Trump Administration “Unlikely” to Go After Marijuana States, Says Press Secretary

Trump’s Press Secretary Sean Spicer has spoken up for the first time regarding state marijuana laws.

Donald Trump’s Press Secretary Sean Spicer.

With the recent confirmation of prohibitionist Jeff Sessions as the next U.S. Attorney General, there’s a lot of well-founded fear in the marijuana community about what will happen next. However, President Trump’s Press Secretary Sean Spice says it’s “unlikely” the Trump Administration will attack states that have legalized marijuana.

“I think that’s unlikely” Sean Spicer told our D.C.-based reporter Rebecka Brian today when asked “can we expect the Trump Administration to enforce federal law in states where marijuana is legal?” Spicer chose not to answer any follow-up questions.
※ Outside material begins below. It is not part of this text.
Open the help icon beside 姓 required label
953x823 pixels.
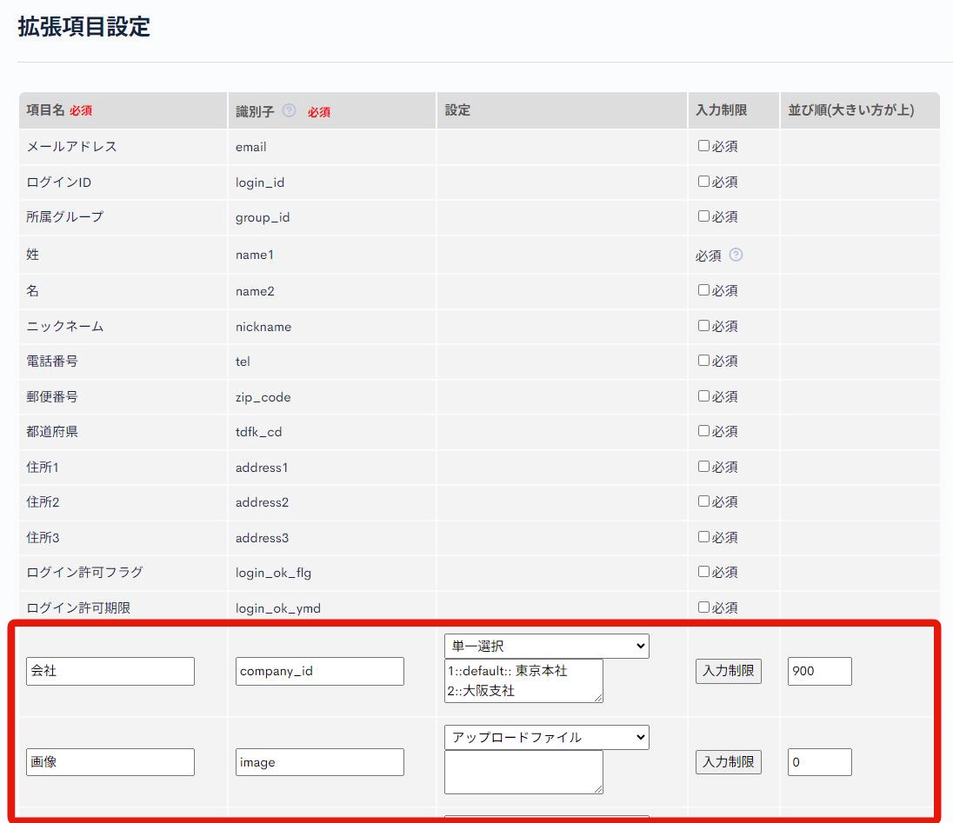point(735,255)
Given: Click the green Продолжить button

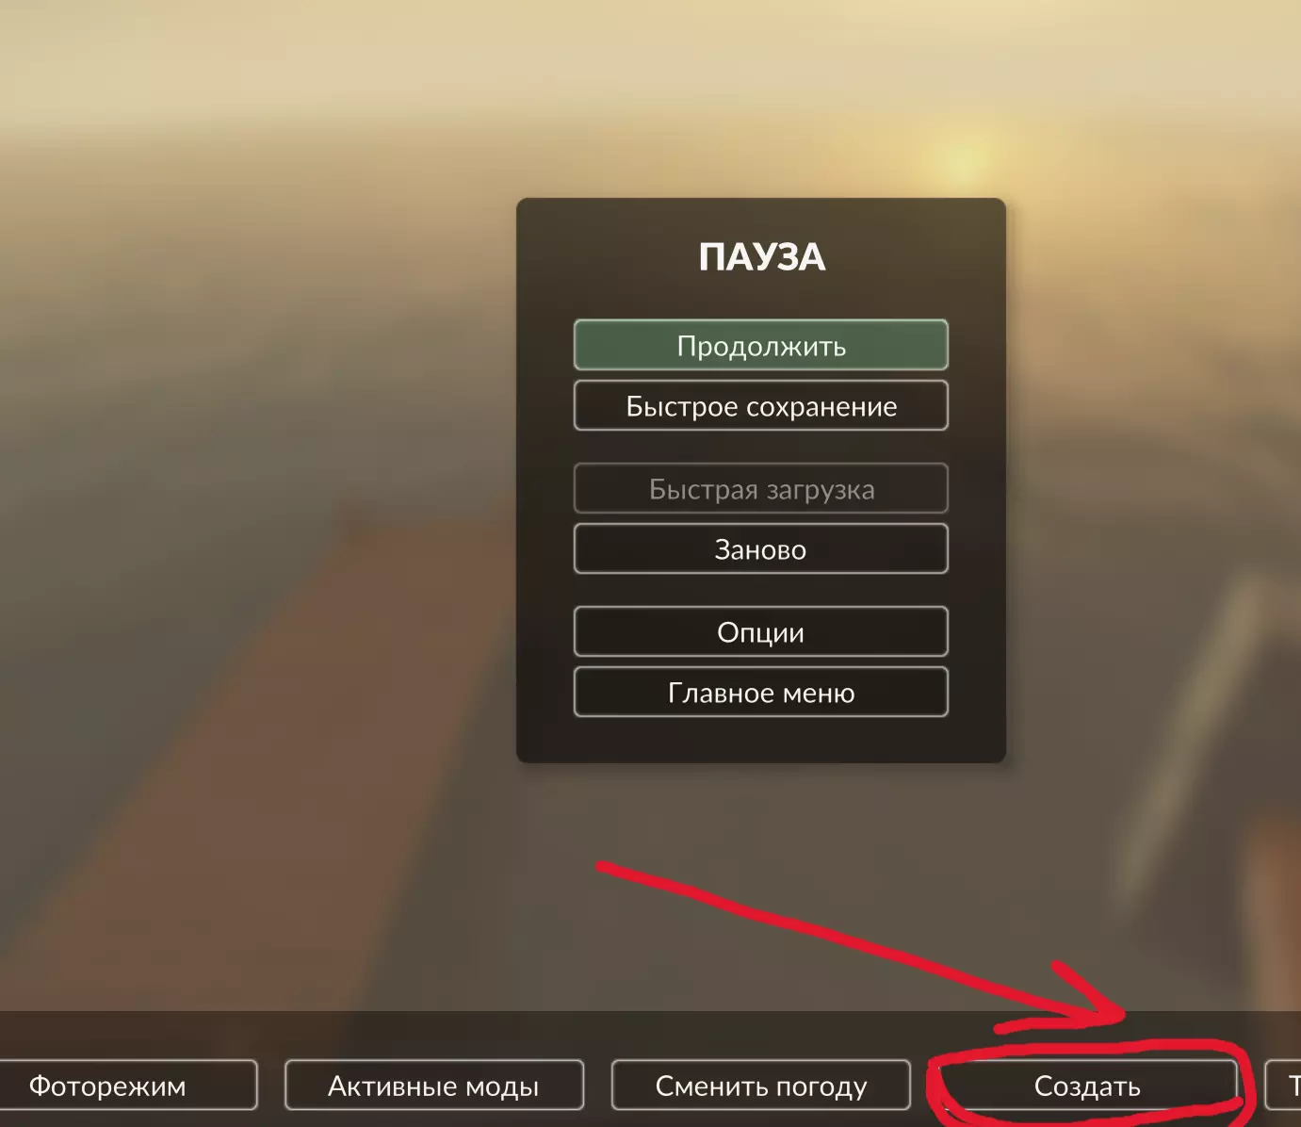Looking at the screenshot, I should click(x=760, y=345).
Obviously this doesn’t give us much to go off of, but the fact that Spicer is willing to say that a federal marijuana crackdown is “unlikely” is a significant indicator that the issue has been discussed among the administration, and that they are planning to respect state marijuana laws.
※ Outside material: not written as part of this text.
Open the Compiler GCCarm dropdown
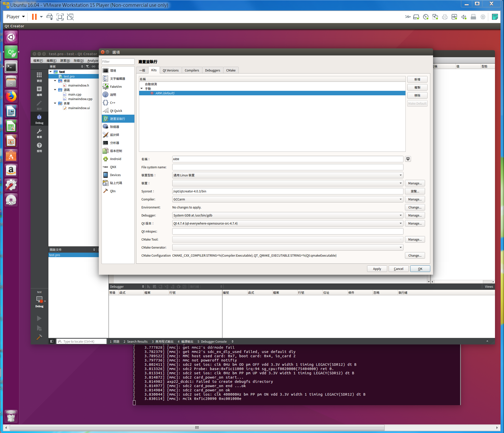This screenshot has width=504, height=433. [x=288, y=199]
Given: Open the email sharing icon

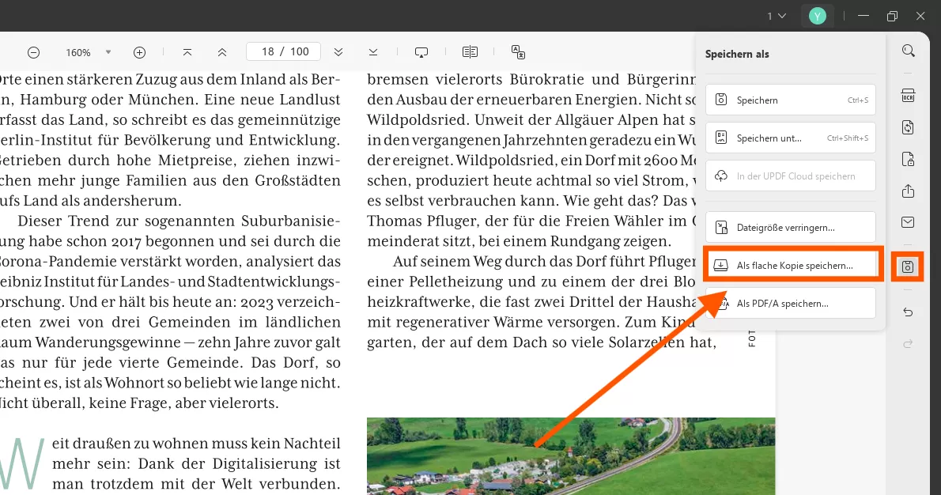Looking at the screenshot, I should 908,222.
Still, “unlikely” doesn’t necessarily mean “it isn’t going to happen”, so there’s still plenty of reason to be cautious going forward. However, there are also reasons to be optimistic.


[Editor’s Note: Rebecka Brian is a pseudonym used at the request of our reporter to keep her real identity private (as a grad student with a day job she fears a conflict).]

4 thoughts on “Trump Administration “Unlikely” to Go After Marijuana States, Says Press Secretary”

  1. I haven’t seen this, either. I have no reason not to believe it took place. Sessions is an extreme Prohibitionist though, so who knows. Congress needs to pass the Rohrbacher bill on states cannabis reform. Respect states rights AG Sessions! He said he couldn’t pick and choose what laws to enforce. Fine. But if Sessions is also for states rights he should respect a states right to legalize cannabis.

  2. This is interesting news, to be sure, but I consider it impossible that Sessions will simply let the entire matter alone; we should consider the possibility that Spicer is lying too. We should expect some kind of clarification out of the Injustice Department, sooner rather than later.